Note that I think you are booting to the original entry due to a bug and that this old/original entry boots even without the Image
file because the content is coming from a binary partition. As soon as you swap entries such that the new ae
entry is first, then I’m guessing it will do what you expected (provided the new kernel is valid). If not, then you would have to revert to the original entry to get the binary partition kernel to boot (e.g., via picking this entry in serial console during boot). With no “/boot
” kernel the binary partition is still there.
Hi. Thank you for your response.
As you told me, I set ae to the first entry, but it still doesn’t work.
Even after I deleted the extlinux.conf file, it boots to the original kernel. As you said, it’s secure boot, so I think the kernel loads from the binary partition, not rootfs.
As you said, I would like to try to set the boot up through the serial console.
I can even connect a debug serial to check the boot log, but I don’t know how to set the boot entry via serial console.

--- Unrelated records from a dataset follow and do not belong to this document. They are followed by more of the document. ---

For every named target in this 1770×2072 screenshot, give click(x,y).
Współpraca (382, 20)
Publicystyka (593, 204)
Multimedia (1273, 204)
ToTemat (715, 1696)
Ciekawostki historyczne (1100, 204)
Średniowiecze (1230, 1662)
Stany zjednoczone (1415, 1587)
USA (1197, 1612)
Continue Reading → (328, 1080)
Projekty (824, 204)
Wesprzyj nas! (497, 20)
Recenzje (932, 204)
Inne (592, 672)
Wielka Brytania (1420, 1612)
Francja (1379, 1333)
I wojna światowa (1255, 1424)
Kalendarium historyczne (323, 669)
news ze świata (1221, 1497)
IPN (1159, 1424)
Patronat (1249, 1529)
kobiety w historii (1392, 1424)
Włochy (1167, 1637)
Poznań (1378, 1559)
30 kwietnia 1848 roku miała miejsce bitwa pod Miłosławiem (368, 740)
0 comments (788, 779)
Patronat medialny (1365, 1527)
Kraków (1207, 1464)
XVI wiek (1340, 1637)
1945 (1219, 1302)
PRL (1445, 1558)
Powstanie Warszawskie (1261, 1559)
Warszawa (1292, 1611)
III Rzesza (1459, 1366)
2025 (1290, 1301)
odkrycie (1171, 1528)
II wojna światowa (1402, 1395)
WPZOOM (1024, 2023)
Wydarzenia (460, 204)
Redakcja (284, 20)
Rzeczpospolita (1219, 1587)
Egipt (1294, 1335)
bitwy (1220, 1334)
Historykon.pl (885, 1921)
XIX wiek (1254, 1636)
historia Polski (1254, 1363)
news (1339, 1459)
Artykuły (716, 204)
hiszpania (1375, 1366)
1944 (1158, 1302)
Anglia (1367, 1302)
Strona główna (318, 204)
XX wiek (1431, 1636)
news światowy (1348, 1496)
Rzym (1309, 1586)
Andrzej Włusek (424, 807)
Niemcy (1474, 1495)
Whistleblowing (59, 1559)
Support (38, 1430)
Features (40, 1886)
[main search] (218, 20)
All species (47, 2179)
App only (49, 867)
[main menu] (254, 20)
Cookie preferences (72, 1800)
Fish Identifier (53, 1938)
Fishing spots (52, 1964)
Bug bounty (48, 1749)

Can you tell me how to do it?
I did not know you had burned the security fuses. Yes, in that case the content is not allowed from /boot
. The content is only allowed from the signed binary partitions, which in turn is added only via flash. The flash or use of that content will of course fail if you don’t use the correct key.
Look up the docs for your specific L4T release (see “head -n 1 /etc/nv_tegra_release
” to find the release). Then follow the instructions for flashing with a custom key:
https://developer.nvidia.com/linux-tegra
Basically it will tell you how to add your kernel to the flash software, and then the correct flash will use that (along with the key to sign with; binary partitions are a few bytes larger than the actual content because the signature is included along with the content).